Cosmic Glow, Dissenting Tongues: A Practice with Paradoxes and Silences

The lola-jhiva (लोलजिह्व) figuration of the tongue lolling out of the mouth—in reckless audacity or doubt, or a combination of the two—has been haunting our thoughts, our work, our dreams and our drawings of late. It hovers, incarnates, asks questions, offers answers, fades, and then returns. The loosened tongue is an ambiguous, ambivalent sign, embodying both an action and a reflex in the wake of an action—or, if you like, practice and theory.


The unfurled tongue can be read as both an involuntary gesture and a coded sign. Its contradictory loosening seems to offer up an insatiable desire to lick away and taste every residue of reality, to slake every thirst, even as it also admits to a reluctance or regret at such a frank expression of unbridled appetite.

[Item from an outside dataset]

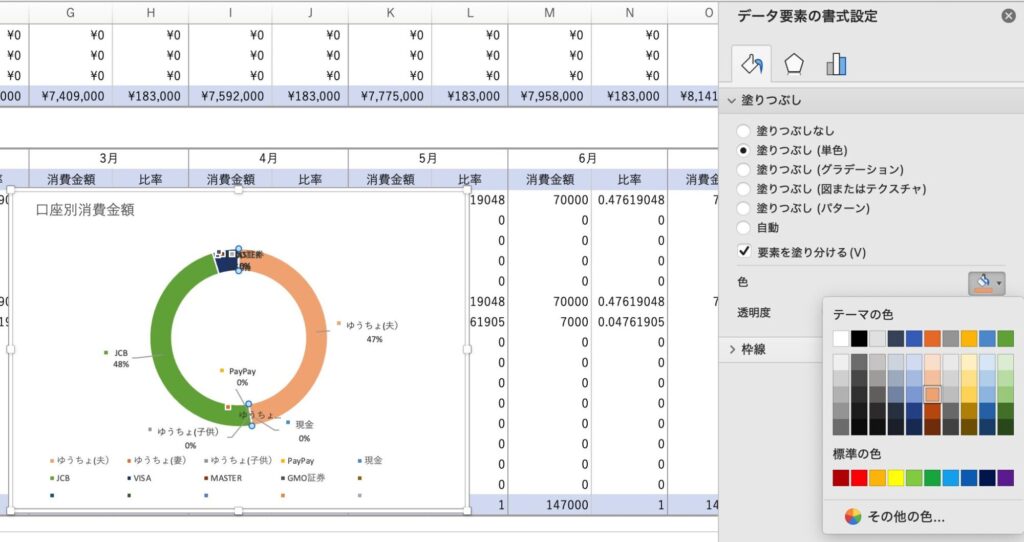Click the color wheel icon for more colors

[x=852, y=517]
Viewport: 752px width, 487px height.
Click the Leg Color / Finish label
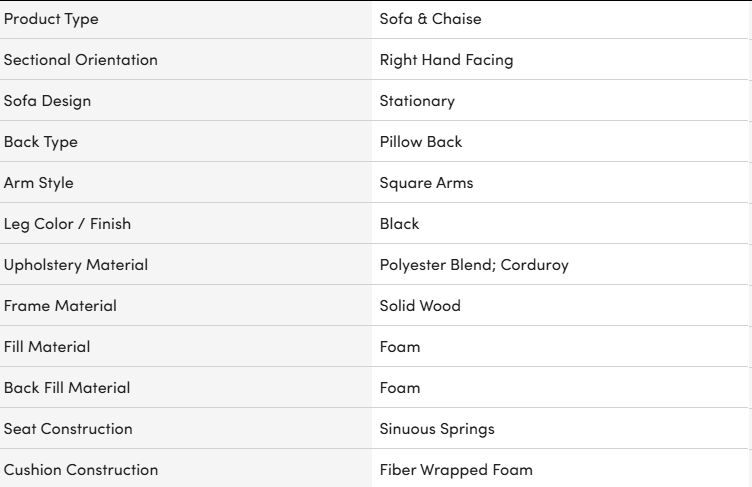pyautogui.click(x=67, y=225)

The tongue is the organ of taste (a discerner of multiple perceptions from temperature to flavor to texture to danger) as well as an instrument of expression. It is a reader as well as an author of experience and sensation.


A tongue gives rise to language (a tongue set free), but also accords afterthought in the wake of language, or reproach at the occasion of free-flowing, unrestrained communication (a biting of the tongue).


The tongue superposes within itself the roles of an observer, a subject, an actor, an agent, or a transmitter who expresses an understanding or an affect, as well as the roles of the observed, the object, the acted upon, the receiver. It all depends on who’s looking, when, and why.